By Jude Joffe-Block
This is the first of a two-part story on government contracting and how it is changing border security spending today. These stories come to KQED from the Fronteras Desk, a public media collaboration in the Southwest focused on the border and changing demographics.
Some defense contractors and technology companies are looking at the Southwest border as a new opportunity. At the moment, immigration reform seems to be on the back burner in Congress, but if it eventually passes it will likely include billions of dollars for security and border technology.
Imagine this scenario: An intruder hops a fence and starts to walk in a forbidden zone. Instantly, a camera senses his movement, spins around to record him and detects he is a human, not wildlife.
An alarm would alert agents at a command center. They would get video of the intruder and his geographic coordinates. As it turns out, a Phoenix-based company, PureTech Systems, makes software that does exactly this. Larry Bowe is the company president. “You’ll notice that as this target moves, this person, the camera is panning, tilting and zooming simultaneously to keep him in the center of the image,” he says.
Bowe’s software isn’t being used at the border. But he is keeping a close eye on potential new opportunities there. So are other companies, mostly huge defense contractors but also small niche companies. Some make products you never would think of.
Selling ‘Pee Bags and Poo Bags’
Paul Chiba works for Brief Relief, a company in the northern San Diego County town of Escondido. He shows off what he describes as a “pee bag or a poo bag.” Brief Relief makes sanitary baggies with chemicals inside to neutralize odors and prevent the spread of bacteria. One of its main customers has been the military. But Chiba says if there are more Border Patrol agents on the ground in the Southwest border region, “after a while they are all going to have to use a restroom at some point or another, and our products are perfect for that.”
Major military contractors are vying right now for current border equipment contracts. And immigration reform negotiations in Washington are driving industry hopes for even more border spending in the future. The Senate’s immigration bill would add an additional $46 billion for border enforcement.
At a recent town hall meeting, Arizona’s Sen. Jeff Flake explained that the bill’s drafters went to the heads of each border sector and asked: “What new technology do you need, what manpower, what infrastructure? And they gave us a punch list: Here is what we need to achieve 90 percent effectiveness. And that is in the legislation.”
Border Protection’s High-Tech Shopping List
The list in the Senate bill names over 25 categories of technology, and the exact number of units to be purchased. For example, the San Diego sector would get precisely 393 ground sensors and 41 remote video surveillance systems, among other items. The bill also calls for four new drones for use along the border. One businessman who has high hopes of such a tech-heavy bill passing is Laurie Pane. He works in the Burbank office of Grabba Inc. — which is a subsidiary of an Australian company.
“If the funding for extra border security gets passed, we can expect orders in the range of several million dollars to be placed with us.
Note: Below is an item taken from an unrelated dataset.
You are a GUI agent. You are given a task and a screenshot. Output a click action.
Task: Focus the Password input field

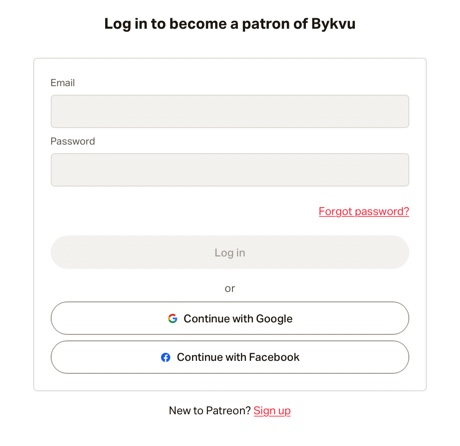[x=230, y=170]
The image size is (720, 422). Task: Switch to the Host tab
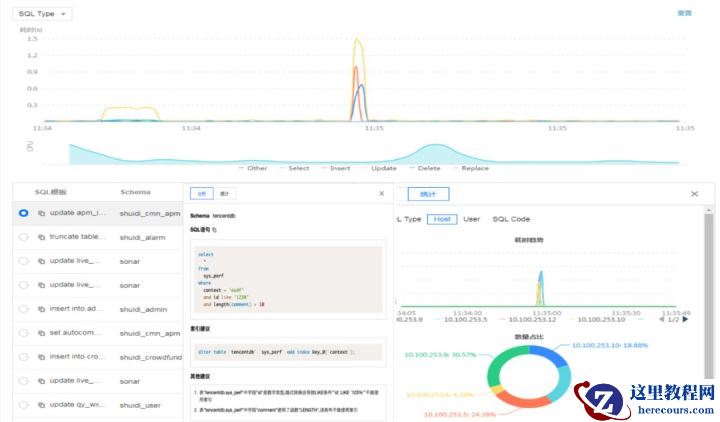442,219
That is our expectation,” Pane says.
Grabba makes a gadget that lets law enforcement use smartphones or tablets to check IDs, passports and fingerprints. It’s already being used by some Border Patrol agents. “They can go into a vehicle such as a bus, for example, and check all of the passengers on the bus without the passengers having to leave the bus,” describes Pane.
Business Opportunities–and Concern About a Militarized Border
If the federal government ups its order—and there is no guarantee that it will—Pane claims his company will start manufacturing the devices here in the United States, which could create domestic jobs. And a border security boost would come at a good time for companies that depend on high levels of defense spending.
Thad Bingel is a Washington-based security consultant who previously was chief of staff at U.S. Customs and Border Protection. “Many of the companies who in the last decade relied on that spending, who developed great new technologies for application overseas in Iraq or Afghanistan, they are looking for a customer to replace that,” says Bingel.
But not everyone wants to see more military equipment at the border. Pedro Rios directs the San Diego office of the American Friends Service Committee. “We don’t want the California border to become a war zone,” he says. “What I am worried about is that border residents will no longer be able to do the things they do on a daily basis without fearing that they might be under surveillance by military technology, or that what they do on a daily basis will be questioned by government agents that are using military technology.”
Some members of Congress share those concerns and are reluctant to spend billions more on border enforcement, but up until this point it has been seen as a necessary part of any kind of immigration reform compromise.